Maar uiteindelijk leef je gewoon verder. Ik moest ook gewoon aan het werk bij Asscher en mijn zusje moest naar school.
De eerste beperkingen
In het begin hadden we nog niet echt het idee dat wij, Joods zijnde, zo werden aangevallen. Het ging allemaal heel geleidelijk, ook dat er mensen werden weggehaald bijvoorbeeld. Na ongeveer een jaar begonnen de echte beperkingen. Maatregelen dat je niet meer naar alle winkels mocht, dat je verplicht werd om bij bepaalde winkels aardappels, groente of brood te kopen. Mijn zusje Carla moest een jaar later naar een joodse school. Tot die tijd zat ze op een openbare HBS.
Boodschappen
Dat we niet overal boodschappen mochten doen, losten we bijvoorbeeld op door anderen die te laten halen. Bij mij op het werk had je bijvoorbeeld de meisje van Vieijra: Sherry en Fie. Die twee hadden geen Joodse moeder, die hoefden dus ook niet weg. Zij woonden trouwens in de Rivierenbuurt.
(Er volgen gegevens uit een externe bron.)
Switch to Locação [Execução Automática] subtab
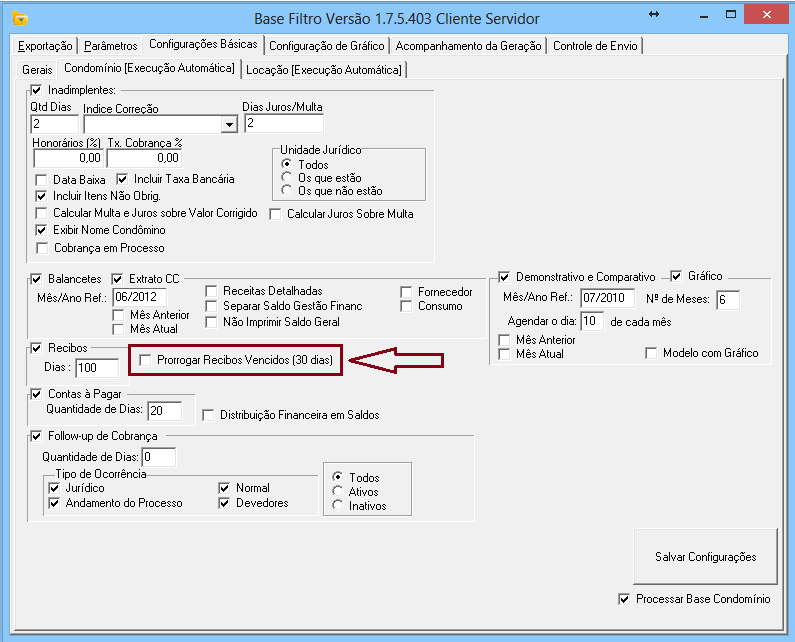 tap(324, 69)
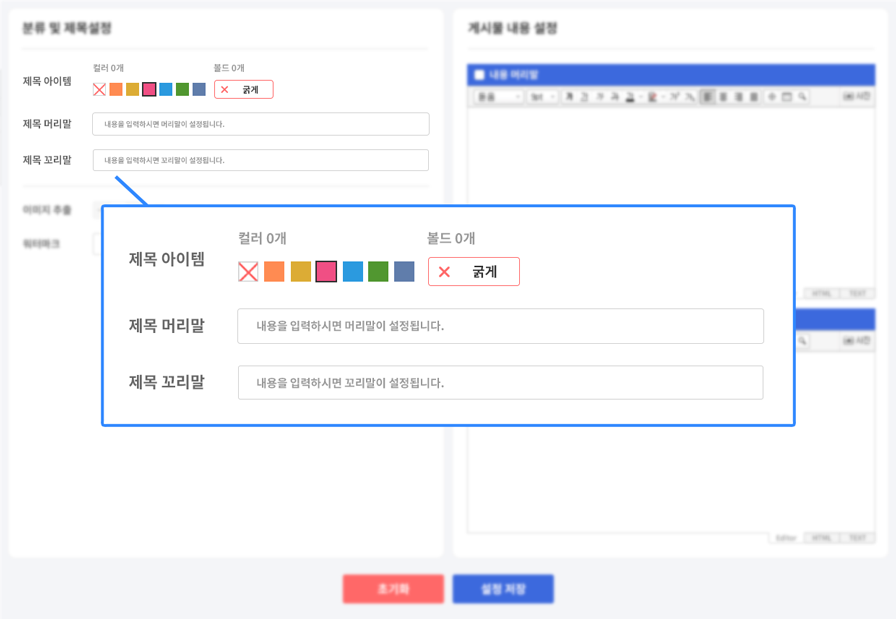Open the font size dropdown in the top editor
The width and height of the screenshot is (896, 619).
[542, 97]
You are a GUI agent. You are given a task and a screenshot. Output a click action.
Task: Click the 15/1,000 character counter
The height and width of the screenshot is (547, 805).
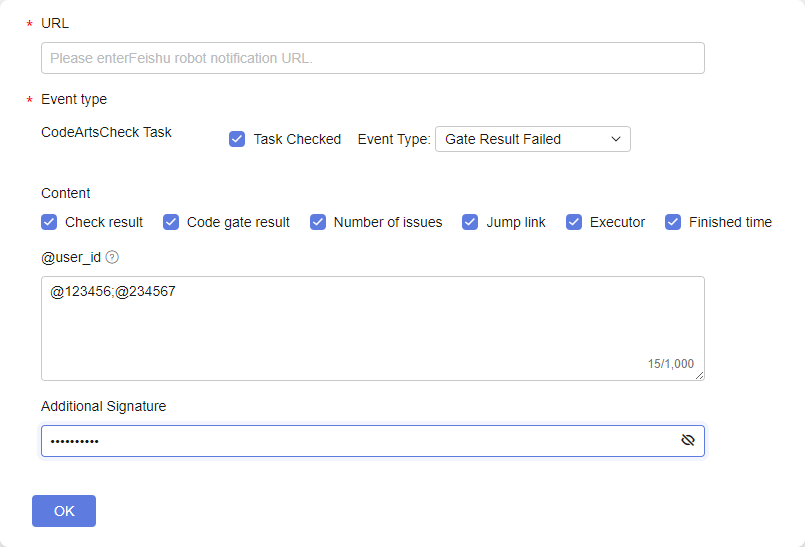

Fré, Cathy en ik waren goed met deze twee meisjes. Zij deden voor ons vaak boodschappen.
Hulp van de schillenman
Bij ons in de buurt werden we geholpen door de schillenman. Hij bracht altijd boodschappen voor ons mee: boter, kaas en eieren. Hij stopte alles in een grote zak, er zat van alles in. Hij werd er wel gewoon voor betaald hoor. Hij haalde al die spullen waarschijnlijk bij een boer, misschien wel waar hij ook de schillen afleverde. Hij kwam zelf uit de buurt van Diemen, daar zaten toen best nog wel wat boeren.